Water Reuse and Reclamation
By: Adam Stephenson | Aug 04, 2021
Parts of the country have experienced record rainfall, while others are facing severe drought conditions. Water usage is a complex issue that involves cooperation and planning for the future. For the purpose of this article, we will focus on drought conditions and how it affects treatment and collection systems. We will also discuss water conservation, reuse, and reclamation initiatives, and wrap up by facing the drought issue from a global perspective.
Lack of rain and snowfall in conjunction with climate change has caused drought conditions. Many water and wastewater treatment facilities and collections systems have flow requirements. If the minimum flow requirements are not met, the systems can malfunction. Many treatment facilities rely on water filters to remove suspended solids. The filters need to be backwashed and regenerated regularly to maintain functionality, and it requires a certain amount of water flow and pressure to achieve cleaning. During low flow drought conditions, these treatment systems can foul, blind and require premature service. This fouling blinds the filter and prevents proper treatment through short circuiting.
Collection systems are affected by drought as well. During droughts, many organizations will restrict indoor water usage. However, collections systems require a specific amount of flow for proper function. Low flow can cause sewer lines to become clogged with trash and can cause stagnant, septic conditions in wet wells or other areas that do not receive adequate flow. The sewage that does make it through the system will be highly concentrated and can negatively affect the wastewater treatment plant. A concentrated influent means the treatment process will have to be modified for suitability to the stronger influent.
Investments in the future should include water reuse and reclamation initiatives. Instead of discharging effluent water to a creek to be eventually used for potable water, this effluent water can be reused for a specific purpose. Many treatment plants reuse this water for cleaning and washing equipment. Finding creative ways to reuse non potable water is a great way to conserve the potable water available. Why wouldn’t we find a way to reuse non potable water that has already been treated, rather than trying to expand capacity for potable water?

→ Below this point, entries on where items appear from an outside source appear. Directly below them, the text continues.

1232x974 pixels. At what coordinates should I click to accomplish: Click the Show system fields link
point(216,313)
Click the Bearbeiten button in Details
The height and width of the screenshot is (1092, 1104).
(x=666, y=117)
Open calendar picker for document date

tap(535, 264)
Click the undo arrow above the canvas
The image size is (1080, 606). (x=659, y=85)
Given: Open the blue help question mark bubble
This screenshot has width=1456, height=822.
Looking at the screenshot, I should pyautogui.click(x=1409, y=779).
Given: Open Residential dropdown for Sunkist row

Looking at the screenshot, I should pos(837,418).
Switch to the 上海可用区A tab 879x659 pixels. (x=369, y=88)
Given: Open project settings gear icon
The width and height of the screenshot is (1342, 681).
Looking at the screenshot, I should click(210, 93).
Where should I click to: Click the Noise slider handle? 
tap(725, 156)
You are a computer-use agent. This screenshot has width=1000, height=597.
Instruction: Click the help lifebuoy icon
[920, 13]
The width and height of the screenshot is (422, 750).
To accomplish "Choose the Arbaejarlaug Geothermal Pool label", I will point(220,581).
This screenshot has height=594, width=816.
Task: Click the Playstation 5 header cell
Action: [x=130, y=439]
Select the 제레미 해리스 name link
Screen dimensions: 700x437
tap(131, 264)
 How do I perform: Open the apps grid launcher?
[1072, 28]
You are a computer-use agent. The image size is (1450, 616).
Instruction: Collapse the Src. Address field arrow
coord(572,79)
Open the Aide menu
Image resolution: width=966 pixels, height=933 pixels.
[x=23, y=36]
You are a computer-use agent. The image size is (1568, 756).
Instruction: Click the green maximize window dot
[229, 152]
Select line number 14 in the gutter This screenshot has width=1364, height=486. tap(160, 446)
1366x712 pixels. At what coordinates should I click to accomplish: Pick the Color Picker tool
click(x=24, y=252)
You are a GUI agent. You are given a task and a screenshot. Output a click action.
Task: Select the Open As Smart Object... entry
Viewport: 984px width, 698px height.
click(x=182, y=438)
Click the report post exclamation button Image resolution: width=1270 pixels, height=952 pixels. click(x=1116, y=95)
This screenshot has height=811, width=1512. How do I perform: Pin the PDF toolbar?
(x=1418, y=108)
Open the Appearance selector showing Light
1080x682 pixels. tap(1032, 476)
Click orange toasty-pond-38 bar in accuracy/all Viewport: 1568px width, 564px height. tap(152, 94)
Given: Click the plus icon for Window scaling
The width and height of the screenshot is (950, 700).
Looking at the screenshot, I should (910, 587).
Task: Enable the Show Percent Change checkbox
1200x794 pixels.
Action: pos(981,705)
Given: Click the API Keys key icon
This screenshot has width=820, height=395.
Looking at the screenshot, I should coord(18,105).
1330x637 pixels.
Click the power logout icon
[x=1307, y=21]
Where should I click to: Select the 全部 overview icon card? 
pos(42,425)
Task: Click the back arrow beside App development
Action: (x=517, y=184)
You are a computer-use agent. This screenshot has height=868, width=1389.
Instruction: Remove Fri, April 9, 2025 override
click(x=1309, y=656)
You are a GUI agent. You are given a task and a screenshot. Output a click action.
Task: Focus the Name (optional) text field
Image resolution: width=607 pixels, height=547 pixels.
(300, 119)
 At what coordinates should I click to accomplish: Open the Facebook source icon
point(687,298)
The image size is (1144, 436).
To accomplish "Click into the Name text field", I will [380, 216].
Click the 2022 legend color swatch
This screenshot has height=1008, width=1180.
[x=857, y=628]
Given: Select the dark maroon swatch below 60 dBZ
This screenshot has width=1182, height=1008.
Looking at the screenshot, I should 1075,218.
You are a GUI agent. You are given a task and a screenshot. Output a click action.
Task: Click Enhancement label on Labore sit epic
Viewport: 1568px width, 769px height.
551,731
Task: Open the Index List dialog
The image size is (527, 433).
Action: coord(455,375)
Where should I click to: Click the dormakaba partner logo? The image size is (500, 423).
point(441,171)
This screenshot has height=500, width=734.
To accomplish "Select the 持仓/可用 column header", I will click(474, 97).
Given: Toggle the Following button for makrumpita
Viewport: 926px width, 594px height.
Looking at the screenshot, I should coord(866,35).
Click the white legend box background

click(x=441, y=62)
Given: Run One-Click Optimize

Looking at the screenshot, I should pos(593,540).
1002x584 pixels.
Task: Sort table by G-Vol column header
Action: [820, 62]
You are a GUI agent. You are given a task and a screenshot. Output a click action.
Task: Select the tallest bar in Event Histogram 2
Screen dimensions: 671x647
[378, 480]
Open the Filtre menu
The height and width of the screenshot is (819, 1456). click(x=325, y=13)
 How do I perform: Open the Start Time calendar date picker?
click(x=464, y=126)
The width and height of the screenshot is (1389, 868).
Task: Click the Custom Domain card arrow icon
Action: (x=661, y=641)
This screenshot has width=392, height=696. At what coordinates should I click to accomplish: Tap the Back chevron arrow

One of the challenges in water conservation and usage is the ability to manage the problem as a whole and not in small parts. One area may be facing drought and another area may have an abundance of water. As such, each area may manage their water differently without consideration of others. Because water is ultimately a shared resource, it is important to look at the issue from a larger perspective as well. What are we doing not only in our town, but our state and our country, to face the challenges of drought and water usage? We need to consider how we use water based on not only our needs, but the needs of others, and the needs of future generations to come.